The World Bank has offered $700m of PRG funding, of which $237m has already been spent on the two bundles of the final Azura-Edo PRG package. Funding for PRGs is on a first-come, first-serve basis. The overall amount for future PRG funding has not be made clear by either the World Bank or the AfDB.
Vertical Integration
Investors in the sector are increasingly acquiring assets in both upstream energy and in electricity, and in the future they may be able to lower risks through vertical integration. Sahara Energy stands out as the only company to own both a power plant and a distribution company, with the firm’s Egbin Power Plant and Ikeja Distribution Company being the largest of their kind in the country. Utility sector regulations still prevent a company like Sahara Energy from selling its power to its own distributor, as NBET’s role as the bulk trader means electricity is always routed through that central control mechanism. However, NBET itself is meant to be a temporary solution that will be shuttered in the future when the power sector can stand on its own, with buyers and sellers able to interact directly.
Water & Sanitation
The utilities sector in Nigeria also includes water and sanitation. Water sector policy is set by the Federal Ministry of Water Resources. State-level agencies are responsible for water supply, and municipal-level governments are charged with overseeing potable water. The National Water Policy of 2004 set out methods for meeting demand and achieving the UN’s Millennium Development Goals. World Bank statistics indicate that Nigeria has made significant progress in improving water access, but has been less successful in the sanitation segment. The percentage of the overall population with access to improved drinking water rose from 40% in 1990 to 69% in 2015. In urban areas this figure increased from 76% to 81% over the same period, and in rural parts of the country it surged from 25% to 57%.
Challenges in providing water are familiar to those in the power sector, including the difficulty of metering and billing. A study published by Enugu State University of Science and Technology in the European Scientific Journal in 2015 found that in the Niger Delta region, for example, the lack of steady access means paying more in private sector purchases. Increased investment in infrastructure and greater authority for sub-national agencies could result in better supply and lower rates of water-borne diseases, according to a study published in the Journal of Water, Sanitation and Hygiene for Development in February 2016.

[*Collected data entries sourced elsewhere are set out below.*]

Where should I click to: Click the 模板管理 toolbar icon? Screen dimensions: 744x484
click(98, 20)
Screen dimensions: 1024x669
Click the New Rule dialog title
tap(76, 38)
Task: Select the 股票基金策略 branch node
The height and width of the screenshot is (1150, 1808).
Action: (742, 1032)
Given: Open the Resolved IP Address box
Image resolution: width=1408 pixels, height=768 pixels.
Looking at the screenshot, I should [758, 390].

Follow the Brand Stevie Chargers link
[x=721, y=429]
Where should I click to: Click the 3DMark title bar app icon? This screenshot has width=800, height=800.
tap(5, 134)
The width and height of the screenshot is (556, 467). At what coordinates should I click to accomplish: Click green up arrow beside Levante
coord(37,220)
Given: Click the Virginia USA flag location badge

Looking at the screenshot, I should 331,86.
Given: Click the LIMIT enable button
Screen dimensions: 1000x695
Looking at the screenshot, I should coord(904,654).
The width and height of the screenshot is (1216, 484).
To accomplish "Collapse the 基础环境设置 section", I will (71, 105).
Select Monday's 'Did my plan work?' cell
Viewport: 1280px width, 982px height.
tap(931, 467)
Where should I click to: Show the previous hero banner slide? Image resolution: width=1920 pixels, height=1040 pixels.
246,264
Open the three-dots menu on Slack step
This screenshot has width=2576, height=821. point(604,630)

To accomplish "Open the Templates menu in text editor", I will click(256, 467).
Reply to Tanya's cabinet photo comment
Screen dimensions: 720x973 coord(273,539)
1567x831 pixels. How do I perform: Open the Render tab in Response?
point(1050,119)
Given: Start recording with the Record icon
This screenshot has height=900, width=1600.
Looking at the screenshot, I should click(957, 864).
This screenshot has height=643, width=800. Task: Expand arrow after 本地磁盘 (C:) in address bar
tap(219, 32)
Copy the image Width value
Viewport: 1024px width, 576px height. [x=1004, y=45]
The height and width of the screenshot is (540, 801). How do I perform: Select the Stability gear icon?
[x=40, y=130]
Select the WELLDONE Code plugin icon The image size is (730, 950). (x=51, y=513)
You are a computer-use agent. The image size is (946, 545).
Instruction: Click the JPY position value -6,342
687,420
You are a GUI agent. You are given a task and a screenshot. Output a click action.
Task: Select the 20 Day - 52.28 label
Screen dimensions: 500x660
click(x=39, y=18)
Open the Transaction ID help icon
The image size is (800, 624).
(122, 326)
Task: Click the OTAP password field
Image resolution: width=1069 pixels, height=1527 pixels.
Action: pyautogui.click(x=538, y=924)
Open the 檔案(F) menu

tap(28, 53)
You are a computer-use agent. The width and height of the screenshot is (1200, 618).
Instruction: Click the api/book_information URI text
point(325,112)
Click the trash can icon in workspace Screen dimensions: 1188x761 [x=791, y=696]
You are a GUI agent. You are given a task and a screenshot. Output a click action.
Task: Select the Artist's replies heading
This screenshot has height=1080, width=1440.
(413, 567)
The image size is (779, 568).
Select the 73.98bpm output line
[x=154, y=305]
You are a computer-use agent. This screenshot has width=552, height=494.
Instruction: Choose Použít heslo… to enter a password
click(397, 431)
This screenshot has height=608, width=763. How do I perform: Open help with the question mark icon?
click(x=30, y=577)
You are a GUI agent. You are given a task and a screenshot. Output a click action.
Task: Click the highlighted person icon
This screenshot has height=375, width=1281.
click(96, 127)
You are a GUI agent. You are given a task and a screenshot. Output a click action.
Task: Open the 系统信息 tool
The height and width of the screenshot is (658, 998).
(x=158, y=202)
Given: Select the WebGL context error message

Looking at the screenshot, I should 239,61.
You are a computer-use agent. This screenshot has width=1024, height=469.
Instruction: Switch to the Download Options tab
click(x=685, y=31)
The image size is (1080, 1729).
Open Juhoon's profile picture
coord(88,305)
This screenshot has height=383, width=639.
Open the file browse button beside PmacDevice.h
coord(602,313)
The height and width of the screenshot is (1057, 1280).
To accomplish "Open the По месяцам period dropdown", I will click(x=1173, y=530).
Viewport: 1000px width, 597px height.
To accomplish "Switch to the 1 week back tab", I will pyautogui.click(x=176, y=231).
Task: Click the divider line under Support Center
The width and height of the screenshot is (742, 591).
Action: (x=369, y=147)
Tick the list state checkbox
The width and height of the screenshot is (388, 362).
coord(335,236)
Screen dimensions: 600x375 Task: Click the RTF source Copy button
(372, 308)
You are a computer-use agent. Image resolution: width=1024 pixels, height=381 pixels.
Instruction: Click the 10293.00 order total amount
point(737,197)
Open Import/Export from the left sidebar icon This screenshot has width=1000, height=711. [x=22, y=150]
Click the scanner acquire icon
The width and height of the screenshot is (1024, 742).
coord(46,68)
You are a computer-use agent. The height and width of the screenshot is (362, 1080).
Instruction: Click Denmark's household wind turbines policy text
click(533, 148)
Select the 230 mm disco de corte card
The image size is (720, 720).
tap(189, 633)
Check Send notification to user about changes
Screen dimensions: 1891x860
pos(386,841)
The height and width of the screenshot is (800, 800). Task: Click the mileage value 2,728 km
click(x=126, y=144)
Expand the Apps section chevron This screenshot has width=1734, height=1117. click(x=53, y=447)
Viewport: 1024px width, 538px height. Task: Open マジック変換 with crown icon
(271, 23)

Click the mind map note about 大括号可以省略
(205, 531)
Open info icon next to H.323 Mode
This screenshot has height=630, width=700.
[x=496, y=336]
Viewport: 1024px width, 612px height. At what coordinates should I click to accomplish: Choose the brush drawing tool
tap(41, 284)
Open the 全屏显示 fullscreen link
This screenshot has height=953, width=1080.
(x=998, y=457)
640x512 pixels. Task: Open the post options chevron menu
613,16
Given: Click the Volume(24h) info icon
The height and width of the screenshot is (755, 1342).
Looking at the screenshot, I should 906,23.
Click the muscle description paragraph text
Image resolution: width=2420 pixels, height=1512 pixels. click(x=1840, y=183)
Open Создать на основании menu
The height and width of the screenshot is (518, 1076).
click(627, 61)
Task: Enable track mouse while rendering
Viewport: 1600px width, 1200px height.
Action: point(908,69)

The share of the overall population with access to improved sanitation facilities declined from 38% in 1990 to 29% in 2015. These figures can be further broken down into a fall from 38% to 33% in urban areas and 38% to 25% in rural areas. One of the biggest challenges in sanitation is the spread of improved toilets, which would combat diarrhoea, the second-largest contributor to child mortality.
Outlook
Although meeting Nigeria’s massive and expanding electricity needs will require the development of its major offshore gas fields (see Energy chapter), in the short term the combination of reforms and local involvement continues to provide opportunities for investors willing to risk capital on the new, and as yet untested, systems now in place.